Established in 2009, the Association for Authentic, Experiential and Evidence-Based Learning (AAEEBL, pronounced "able"), is a global academic association of educational institutions working toward new designs in learning and assessment, increasing connections among the portfolio community, and building the new learning enterprise.

The Association of American Colleges and Universities' Valid Assessment of Learning in Undergraduate Education (VALUE) Project has developed rubrics for AAC&U's essential learning outcomes that comprise the Liberal Education and America's Promise (LEAP) initiative.

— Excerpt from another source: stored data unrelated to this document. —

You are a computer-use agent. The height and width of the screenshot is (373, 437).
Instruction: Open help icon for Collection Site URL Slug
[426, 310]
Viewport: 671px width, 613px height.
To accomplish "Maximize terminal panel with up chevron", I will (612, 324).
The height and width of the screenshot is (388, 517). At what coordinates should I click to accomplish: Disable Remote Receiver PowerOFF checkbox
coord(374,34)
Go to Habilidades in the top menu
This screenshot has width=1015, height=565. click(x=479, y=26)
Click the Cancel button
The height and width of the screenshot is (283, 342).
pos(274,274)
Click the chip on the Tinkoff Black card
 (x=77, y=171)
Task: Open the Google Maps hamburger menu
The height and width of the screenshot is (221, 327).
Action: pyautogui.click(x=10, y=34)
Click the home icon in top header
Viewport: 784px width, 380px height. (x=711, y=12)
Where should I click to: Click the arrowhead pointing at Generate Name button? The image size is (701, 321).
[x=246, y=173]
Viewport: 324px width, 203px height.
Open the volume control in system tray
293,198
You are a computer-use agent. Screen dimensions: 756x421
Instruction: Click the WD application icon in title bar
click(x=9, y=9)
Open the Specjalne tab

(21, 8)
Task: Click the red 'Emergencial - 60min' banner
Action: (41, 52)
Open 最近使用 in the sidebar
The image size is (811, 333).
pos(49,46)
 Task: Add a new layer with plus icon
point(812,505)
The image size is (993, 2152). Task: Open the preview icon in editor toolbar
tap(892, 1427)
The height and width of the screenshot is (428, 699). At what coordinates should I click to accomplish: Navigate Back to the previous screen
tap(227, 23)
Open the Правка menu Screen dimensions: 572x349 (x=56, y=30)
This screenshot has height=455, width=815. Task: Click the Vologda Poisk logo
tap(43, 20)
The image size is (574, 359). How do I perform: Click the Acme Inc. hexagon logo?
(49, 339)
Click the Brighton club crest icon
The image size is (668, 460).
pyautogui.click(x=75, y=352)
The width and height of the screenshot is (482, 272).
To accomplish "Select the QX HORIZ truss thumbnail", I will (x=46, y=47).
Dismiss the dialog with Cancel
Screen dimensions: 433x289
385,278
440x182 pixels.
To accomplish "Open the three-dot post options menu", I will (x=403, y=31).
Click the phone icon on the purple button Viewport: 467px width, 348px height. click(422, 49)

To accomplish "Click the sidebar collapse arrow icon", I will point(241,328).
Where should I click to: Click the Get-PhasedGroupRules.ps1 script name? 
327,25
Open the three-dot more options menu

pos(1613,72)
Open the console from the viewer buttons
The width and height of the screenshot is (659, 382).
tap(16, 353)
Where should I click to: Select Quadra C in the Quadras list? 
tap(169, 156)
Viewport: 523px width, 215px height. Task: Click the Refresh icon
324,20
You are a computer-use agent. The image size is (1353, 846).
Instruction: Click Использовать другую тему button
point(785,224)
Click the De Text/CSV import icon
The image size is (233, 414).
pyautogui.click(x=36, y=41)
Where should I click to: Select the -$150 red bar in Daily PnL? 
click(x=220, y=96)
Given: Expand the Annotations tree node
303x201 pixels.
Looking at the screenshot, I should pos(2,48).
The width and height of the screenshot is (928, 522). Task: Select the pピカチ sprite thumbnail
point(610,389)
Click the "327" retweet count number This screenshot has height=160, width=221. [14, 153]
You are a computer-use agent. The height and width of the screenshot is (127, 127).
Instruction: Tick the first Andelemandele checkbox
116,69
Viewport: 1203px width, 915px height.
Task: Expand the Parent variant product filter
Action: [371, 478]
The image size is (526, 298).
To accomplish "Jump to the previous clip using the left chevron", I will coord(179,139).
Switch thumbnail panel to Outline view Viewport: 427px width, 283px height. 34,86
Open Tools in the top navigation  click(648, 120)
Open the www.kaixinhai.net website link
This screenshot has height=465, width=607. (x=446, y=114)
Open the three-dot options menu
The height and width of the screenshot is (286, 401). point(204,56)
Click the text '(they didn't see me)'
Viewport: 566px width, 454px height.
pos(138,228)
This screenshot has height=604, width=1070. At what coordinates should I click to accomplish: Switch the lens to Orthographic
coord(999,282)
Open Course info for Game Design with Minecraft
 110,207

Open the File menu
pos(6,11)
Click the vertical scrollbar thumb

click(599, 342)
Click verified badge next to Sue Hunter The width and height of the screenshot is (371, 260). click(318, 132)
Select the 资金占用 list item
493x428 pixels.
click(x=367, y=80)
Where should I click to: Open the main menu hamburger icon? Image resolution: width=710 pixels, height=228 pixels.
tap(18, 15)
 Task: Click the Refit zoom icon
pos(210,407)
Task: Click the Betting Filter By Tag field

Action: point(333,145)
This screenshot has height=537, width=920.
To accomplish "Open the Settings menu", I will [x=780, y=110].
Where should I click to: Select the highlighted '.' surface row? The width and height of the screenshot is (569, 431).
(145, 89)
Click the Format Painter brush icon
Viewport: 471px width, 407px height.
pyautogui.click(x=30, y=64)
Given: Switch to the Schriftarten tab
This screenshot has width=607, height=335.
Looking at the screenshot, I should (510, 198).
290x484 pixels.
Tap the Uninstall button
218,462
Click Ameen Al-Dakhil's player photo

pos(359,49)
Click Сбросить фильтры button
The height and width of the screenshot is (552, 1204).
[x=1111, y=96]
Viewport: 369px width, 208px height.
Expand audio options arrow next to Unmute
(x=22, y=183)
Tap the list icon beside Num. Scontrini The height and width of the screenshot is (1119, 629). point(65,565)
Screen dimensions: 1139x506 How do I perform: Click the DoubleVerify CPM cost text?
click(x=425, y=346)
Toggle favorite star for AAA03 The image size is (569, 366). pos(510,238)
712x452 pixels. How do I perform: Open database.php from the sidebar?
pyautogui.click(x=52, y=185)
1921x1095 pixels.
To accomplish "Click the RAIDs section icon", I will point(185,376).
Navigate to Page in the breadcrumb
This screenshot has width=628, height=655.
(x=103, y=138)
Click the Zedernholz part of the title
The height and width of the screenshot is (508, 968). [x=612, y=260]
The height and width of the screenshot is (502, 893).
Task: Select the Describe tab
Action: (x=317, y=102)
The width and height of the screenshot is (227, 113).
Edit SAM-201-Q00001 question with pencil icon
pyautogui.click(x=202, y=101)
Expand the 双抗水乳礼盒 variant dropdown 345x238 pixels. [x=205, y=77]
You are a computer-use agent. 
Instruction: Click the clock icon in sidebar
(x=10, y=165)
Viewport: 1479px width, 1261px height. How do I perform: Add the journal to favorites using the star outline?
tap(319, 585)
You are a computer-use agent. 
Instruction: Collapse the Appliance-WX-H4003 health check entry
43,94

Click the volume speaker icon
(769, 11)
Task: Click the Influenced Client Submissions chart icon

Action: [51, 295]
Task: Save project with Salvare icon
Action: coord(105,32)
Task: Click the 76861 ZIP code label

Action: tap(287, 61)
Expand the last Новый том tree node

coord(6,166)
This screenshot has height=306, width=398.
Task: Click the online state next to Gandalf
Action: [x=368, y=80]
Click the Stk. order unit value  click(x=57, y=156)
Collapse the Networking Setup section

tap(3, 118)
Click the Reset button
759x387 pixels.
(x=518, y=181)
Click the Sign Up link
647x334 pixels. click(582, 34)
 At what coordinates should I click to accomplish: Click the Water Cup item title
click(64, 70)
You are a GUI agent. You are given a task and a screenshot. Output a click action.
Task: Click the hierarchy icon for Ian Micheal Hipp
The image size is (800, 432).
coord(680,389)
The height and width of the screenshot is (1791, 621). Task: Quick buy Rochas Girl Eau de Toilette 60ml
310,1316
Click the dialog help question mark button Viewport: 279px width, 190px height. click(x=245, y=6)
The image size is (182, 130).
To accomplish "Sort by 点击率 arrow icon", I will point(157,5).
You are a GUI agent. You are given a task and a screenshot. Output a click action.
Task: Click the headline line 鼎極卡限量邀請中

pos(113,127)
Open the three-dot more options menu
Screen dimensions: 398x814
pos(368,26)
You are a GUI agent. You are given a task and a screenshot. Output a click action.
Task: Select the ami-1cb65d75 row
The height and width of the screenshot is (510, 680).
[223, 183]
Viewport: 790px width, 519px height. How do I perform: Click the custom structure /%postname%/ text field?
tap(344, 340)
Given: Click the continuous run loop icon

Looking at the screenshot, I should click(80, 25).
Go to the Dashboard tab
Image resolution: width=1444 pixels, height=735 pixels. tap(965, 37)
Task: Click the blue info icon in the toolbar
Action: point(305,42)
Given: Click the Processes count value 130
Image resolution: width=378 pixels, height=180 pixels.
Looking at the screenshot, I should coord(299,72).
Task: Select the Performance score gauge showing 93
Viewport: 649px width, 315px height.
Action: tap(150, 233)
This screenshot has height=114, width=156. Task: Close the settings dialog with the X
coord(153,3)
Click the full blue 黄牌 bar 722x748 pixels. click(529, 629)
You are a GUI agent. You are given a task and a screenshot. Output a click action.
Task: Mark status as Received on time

These rubrics have been used to assess student work collected using well-planned e-portfolios to inform and guide the effective assessment of general education programs as well as to build self-assessment capabilities in students.

 

Endnotes
  1. George Lorenzo and John C. Ittelson, An Overview of E-Portfolios, ELI white paper (Boulder, CO: EDUCAUSE, 2005).
  2. The Campus Computing Project, "The 2010 National Survey of Information Technology in U.S. Higher Education: Executive Summary," October 2010.
  3. Helen L. Chen, "Using E-Portfolios to Support Lifelong and Lifewide Learning," Darren Cambridge, Barbara L. Cambridge, and Kathleen Blake Yancey, eds., Electronic Portfolios 2.0: Emergent Research on Implementation and Impact, pp. 29–39 (Sterling, VA: Stylus, 2009).
  4. Helen L. Chen and Tracy Penny Light, Electronic Portfolios and Student Success: Effectiveness, Efficiency, and Learning (Washington, D.C.: Association of American Colleges & Universities, 2010).
  5. Sheri Sheppard, Shannon Gilmartin, Helen L. Chen, Krista Donaldson, Gary Lichtenstein, Özgür Eri?, Micah Lande, and George Toye, Exploring the Engineering Student Experience: Findings from the Academic Pathways of People Learning Engineering Survey (APPLES) (Seattle: Center for the Advancement for Engineering Education, 2010).
  6. ACT, What Works in Student Retention? Fourth National Survey, 2010, p. 1.
  7. George D. Kuh, Jillian Kinzie, John H. Schuh, Elizabeth J. Whitt, and Associates, Student Success in College: Creating Conditions That Matter (San Francisco: Jossey-Bass, 2005), p. 24.
  8. Helen L. Chen and Cynthia Mazow, "Electronic Learning Portfolios in Student Affairs," NetResults, June 16, 2002.